While also pointing out a potentially useful tool for looking at the association between Procrastination and negative emotions:


‘…Self-Difference Theory (SDT) provides a valuable framework for understanding this relationship. According to the theory, procrastination can be viewed as a manifestation of an individual’s failure to live up to his or her ideal self or should-be self, a disparity that triggers negative emotions and further exacerbates procrastination behaviour. A meta-analysis suggests an association between self-discrepancy and psychopathology, which further supports the potential of SDT as a transdiagnostic framework. From an action cybernetics perspective, the experience of positive emotions reduces behavioural inhibition and facilitates the implementation of goal intentions; thus, individuals high in positive affect are less likely to fall into procrastination. On the other hand, when individuals are confronted with negative emotions and lack effective emotion regulation strategies, they may choose procrastination as a coping mechanism to temporarily escape these negative emotions.


Plan C


A recent experiment, sponsored by the Netherlands’ Caring Universities Forum, focussed on a global community even more prone to procrastination than The Business of Pleasure …University Students. In a ‘two-armed randomized controlled trial,’ 403 students were randomly assigned to a specially created ‘GetStarted’ online programme or a ‘waitlist’ control:


'The five main modules were centred on the psychological mechanisms that commonly underlie procrastination, drawing on principles from cognitive behavioural therapy (CBT). These include (1) psychoeducation on the process of procrastination, (2) journaling to understand the individual psychological mechanisms underlying procrastination, (3) unravelling cognitive distortions that lead to procrastination, (4) cognitive restructuring, and (5) relapse prevention. These modules were considered foundational and relevant for all students struggling with procrastination…

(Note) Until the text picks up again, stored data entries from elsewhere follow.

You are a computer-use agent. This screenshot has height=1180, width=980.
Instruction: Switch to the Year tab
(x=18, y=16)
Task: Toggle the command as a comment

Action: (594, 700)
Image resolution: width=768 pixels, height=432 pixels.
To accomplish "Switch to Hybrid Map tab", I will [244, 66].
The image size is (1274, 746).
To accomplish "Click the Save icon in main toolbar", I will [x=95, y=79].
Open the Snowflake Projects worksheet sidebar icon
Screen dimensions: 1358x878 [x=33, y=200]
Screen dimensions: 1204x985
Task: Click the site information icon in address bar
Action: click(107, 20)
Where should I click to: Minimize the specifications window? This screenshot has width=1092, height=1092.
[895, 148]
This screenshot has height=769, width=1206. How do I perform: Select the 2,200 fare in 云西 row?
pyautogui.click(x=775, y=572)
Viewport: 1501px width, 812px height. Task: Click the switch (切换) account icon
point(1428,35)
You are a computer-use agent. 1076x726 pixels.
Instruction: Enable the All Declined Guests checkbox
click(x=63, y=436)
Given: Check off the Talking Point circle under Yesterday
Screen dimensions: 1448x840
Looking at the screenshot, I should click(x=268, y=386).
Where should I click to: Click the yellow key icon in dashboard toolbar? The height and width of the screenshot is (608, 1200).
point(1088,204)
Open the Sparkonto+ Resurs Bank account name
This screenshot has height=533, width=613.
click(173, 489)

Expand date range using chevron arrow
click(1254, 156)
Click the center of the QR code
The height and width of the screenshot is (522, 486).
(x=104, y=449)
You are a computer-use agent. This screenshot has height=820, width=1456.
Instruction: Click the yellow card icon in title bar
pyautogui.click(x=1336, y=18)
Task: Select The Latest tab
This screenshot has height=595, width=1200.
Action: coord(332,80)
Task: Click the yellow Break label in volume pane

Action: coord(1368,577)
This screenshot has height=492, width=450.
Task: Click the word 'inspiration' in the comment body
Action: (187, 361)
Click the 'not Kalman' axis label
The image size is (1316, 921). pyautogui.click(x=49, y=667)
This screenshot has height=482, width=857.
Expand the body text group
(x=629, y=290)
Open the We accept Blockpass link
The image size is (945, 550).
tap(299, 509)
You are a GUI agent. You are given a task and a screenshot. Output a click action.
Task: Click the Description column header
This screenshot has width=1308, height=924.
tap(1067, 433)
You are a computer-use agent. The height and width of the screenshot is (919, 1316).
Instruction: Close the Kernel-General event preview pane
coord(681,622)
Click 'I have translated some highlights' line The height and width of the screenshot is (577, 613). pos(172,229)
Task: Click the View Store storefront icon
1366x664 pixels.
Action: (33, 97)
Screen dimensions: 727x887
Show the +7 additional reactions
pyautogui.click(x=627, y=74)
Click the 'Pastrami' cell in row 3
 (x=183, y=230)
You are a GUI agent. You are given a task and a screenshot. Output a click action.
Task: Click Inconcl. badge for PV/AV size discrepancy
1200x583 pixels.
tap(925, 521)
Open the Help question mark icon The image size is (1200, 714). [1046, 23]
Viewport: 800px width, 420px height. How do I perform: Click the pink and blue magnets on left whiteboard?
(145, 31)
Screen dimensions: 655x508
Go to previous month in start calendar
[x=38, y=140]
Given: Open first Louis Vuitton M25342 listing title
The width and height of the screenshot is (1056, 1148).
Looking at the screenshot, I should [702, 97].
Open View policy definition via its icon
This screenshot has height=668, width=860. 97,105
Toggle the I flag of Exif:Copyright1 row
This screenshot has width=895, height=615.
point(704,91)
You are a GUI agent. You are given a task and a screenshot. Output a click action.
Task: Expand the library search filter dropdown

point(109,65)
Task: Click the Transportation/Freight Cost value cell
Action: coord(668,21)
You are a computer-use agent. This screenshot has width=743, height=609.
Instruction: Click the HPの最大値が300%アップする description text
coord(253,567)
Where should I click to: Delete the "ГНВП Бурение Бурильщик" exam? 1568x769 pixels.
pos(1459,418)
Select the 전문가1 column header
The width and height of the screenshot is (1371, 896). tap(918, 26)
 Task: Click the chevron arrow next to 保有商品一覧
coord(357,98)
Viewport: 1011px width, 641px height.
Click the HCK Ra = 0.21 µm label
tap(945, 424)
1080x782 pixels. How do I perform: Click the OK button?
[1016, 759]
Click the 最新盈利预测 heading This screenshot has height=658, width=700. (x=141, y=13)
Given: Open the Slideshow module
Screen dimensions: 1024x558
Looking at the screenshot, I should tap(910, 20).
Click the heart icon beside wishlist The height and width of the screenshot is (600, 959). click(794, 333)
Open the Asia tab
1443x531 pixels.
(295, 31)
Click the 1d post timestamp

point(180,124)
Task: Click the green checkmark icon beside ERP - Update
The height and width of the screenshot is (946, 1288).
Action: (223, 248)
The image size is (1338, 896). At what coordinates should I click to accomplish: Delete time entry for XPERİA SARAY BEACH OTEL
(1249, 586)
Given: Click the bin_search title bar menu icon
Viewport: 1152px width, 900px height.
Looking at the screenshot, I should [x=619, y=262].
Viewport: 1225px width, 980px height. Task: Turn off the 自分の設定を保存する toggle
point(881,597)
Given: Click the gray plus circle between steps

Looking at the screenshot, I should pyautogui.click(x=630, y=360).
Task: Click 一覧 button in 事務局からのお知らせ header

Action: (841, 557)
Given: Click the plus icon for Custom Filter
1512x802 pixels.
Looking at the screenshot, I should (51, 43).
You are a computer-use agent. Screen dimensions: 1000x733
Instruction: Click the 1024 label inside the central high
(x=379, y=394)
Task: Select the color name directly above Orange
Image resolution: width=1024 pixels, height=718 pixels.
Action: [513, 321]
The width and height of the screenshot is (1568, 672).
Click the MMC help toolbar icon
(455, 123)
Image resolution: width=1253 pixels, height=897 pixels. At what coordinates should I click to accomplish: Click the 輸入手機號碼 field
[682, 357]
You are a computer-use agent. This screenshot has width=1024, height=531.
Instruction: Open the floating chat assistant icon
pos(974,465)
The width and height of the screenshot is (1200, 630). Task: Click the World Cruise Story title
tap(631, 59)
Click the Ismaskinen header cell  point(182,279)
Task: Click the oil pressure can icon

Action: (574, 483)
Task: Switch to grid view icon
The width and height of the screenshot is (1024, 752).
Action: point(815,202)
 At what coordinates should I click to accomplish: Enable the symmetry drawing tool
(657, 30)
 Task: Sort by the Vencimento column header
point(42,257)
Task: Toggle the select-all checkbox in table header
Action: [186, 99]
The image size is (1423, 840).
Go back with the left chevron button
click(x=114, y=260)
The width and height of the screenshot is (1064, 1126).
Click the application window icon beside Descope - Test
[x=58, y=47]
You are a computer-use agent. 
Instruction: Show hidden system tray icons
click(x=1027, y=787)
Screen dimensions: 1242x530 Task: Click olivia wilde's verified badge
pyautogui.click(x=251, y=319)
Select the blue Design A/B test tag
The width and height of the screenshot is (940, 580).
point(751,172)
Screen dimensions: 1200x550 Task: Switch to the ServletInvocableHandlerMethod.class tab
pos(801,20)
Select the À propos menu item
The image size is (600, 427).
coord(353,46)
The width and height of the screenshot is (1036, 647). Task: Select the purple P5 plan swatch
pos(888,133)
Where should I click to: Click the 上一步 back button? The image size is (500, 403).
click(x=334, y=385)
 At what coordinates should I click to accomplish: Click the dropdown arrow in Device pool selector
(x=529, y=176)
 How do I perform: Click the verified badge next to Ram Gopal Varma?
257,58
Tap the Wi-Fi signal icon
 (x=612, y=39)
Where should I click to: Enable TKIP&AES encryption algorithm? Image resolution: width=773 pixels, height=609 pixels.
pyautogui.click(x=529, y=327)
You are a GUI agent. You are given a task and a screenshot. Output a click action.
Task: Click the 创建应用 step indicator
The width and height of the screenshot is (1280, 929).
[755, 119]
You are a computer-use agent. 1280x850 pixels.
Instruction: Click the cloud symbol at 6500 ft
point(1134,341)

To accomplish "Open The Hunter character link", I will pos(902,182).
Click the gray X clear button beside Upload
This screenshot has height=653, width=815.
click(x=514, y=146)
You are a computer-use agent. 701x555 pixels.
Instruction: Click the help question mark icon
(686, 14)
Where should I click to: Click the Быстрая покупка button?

Over 50% of the students participating in the programme saw ‘clinically relevant improvement,’ which may make you want to sign-up for one of the many ‘beat procrastination’ courses available online. 


Alternatively, if you feel that you may be one of the ‘under 50%’ who didn’t derive significant benefit from the Dutch program, for only £37.50 O.N.O. (plus £5 P&P) you can acquire your own, pre-owned, and only-slightly-damaged macaque suit.


DT

15th January 2025

(while avoiding finishing my world-best-selling detective novel)


*It was so much more fun when you could pop into their Shaftesbury Avenue office in your lunch hour and ask “Can you do me 3oo Roman Legionaries, 200 Celts and 50 Slave Girls …in Belgium for next Tuesday please.”


**Yuyang Nie, Wenlei Wang, Fangbing Zhou, Tianci Wang, Simin Li, Cong Liu, Jinchao Gao,  Frontiers in Psychiatry, 23 October 2025


***'Effectiveness of a guided internet-based intervention in reducing procrastination among university students – a randomized controlled trial' Arpana Amarnath, Sevin Ozmen, Chris van Klaveren, Annemieke van Straten, Julia Pei, Leonore di Wit, Rasmus E Raabe.  National Library of Medicine, 2025 The Caring Universities Project is funded by the Vrije Universiteit Amsterdam, Leiden University, Maastricht University, Utrecht University, Erasmus University Rotterdam, University of Amsterdam, Inholland University of Applied Sciences, Rotterdam University of Applied Sciences, and Avans University of Applied Sciences.